[Records from a data collection]

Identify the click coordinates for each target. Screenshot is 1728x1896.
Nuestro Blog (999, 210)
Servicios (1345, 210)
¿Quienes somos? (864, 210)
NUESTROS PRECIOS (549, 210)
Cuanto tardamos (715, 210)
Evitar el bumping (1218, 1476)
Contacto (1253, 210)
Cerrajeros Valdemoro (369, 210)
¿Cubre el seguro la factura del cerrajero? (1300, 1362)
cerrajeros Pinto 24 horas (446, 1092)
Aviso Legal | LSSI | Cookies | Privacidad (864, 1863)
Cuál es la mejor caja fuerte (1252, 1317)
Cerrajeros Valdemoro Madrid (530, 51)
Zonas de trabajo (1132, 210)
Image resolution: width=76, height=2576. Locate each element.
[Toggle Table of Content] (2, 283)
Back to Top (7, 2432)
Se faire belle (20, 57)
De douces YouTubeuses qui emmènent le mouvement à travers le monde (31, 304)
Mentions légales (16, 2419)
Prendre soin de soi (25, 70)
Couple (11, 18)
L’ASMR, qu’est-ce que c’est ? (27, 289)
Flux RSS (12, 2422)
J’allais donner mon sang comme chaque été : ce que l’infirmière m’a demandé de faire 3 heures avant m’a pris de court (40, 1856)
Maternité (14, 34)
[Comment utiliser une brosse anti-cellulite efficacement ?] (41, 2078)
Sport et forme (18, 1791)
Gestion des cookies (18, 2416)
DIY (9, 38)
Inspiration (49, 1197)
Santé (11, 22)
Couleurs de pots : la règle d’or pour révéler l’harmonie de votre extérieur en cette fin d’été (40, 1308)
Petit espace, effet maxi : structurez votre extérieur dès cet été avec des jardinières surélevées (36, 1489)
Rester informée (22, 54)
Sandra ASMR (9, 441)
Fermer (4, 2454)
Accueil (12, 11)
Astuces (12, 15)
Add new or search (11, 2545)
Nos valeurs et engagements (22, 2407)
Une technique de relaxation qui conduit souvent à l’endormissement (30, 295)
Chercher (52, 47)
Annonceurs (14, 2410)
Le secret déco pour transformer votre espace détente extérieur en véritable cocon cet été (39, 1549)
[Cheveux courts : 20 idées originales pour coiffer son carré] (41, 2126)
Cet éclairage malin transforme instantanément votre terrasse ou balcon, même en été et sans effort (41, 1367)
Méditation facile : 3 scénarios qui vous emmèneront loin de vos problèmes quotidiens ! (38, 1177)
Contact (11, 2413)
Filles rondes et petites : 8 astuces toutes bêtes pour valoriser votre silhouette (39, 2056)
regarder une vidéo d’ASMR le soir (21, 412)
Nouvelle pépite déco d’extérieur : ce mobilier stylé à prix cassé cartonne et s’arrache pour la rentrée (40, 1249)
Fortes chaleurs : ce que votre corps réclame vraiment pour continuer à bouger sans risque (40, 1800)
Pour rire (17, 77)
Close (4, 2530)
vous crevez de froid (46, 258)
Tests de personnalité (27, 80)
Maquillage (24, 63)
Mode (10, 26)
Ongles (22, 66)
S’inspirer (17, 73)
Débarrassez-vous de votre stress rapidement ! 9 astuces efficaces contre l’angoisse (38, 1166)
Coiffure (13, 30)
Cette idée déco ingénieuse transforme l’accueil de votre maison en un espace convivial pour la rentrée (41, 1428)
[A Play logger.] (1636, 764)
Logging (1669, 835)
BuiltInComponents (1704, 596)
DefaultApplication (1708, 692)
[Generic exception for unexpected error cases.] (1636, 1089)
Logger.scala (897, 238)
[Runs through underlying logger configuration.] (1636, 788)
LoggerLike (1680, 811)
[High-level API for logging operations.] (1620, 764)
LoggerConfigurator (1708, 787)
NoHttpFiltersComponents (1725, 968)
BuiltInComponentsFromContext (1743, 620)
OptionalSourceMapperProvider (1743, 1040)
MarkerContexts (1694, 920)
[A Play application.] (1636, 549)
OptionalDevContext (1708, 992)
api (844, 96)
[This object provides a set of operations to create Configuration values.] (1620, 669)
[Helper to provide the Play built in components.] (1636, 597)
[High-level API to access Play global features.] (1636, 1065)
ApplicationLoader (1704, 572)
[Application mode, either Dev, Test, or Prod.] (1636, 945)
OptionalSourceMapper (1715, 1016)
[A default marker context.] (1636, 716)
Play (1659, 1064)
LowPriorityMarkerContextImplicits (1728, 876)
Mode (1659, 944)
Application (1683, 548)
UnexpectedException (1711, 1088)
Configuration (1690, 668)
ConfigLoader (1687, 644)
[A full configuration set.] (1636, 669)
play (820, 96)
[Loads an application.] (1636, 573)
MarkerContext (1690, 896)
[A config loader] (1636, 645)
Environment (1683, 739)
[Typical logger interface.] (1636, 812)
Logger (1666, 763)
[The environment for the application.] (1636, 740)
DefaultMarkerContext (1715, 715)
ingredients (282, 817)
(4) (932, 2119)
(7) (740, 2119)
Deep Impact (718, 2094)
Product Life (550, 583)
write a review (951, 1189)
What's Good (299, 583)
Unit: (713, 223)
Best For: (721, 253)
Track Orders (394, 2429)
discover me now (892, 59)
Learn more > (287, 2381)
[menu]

• **Work to complete**
Look above for the line that contains "OptionalSourceMapper (1715, 1016)". That line and every line after it through the end of the data must be written out exactly, with nothing else.

• **Reply to the task**
OptionalSourceMapper (1715, 1016)
[A default marker context.] (1636, 716)
Play (1659, 1064)
LowPriorityMarkerContextImplicits (1728, 876)
Mode (1659, 944)
Application (1683, 548)
UnexpectedException (1711, 1088)
Configuration (1690, 668)
ConfigLoader (1687, 644)
[A full configuration set.] (1636, 669)
play (820, 96)
[Loads an application.] (1636, 573)
MarkerContext (1690, 896)
[A config loader] (1636, 645)
Environment (1683, 739)
[Typical logger interface.] (1636, 812)
Logger (1666, 763)
[The environment for the application.] (1636, 740)
DefaultMarkerContext (1715, 715)
ingredients (282, 817)
(4) (932, 2119)
(7) (740, 2119)
Deep Impact (718, 2094)
Product Life (550, 583)
write a review (951, 1189)
What's Good (299, 583)
Unit: (713, 223)
Best For: (721, 253)
Track Orders (394, 2429)
discover me now (892, 59)
Learn more > (287, 2381)
[menu]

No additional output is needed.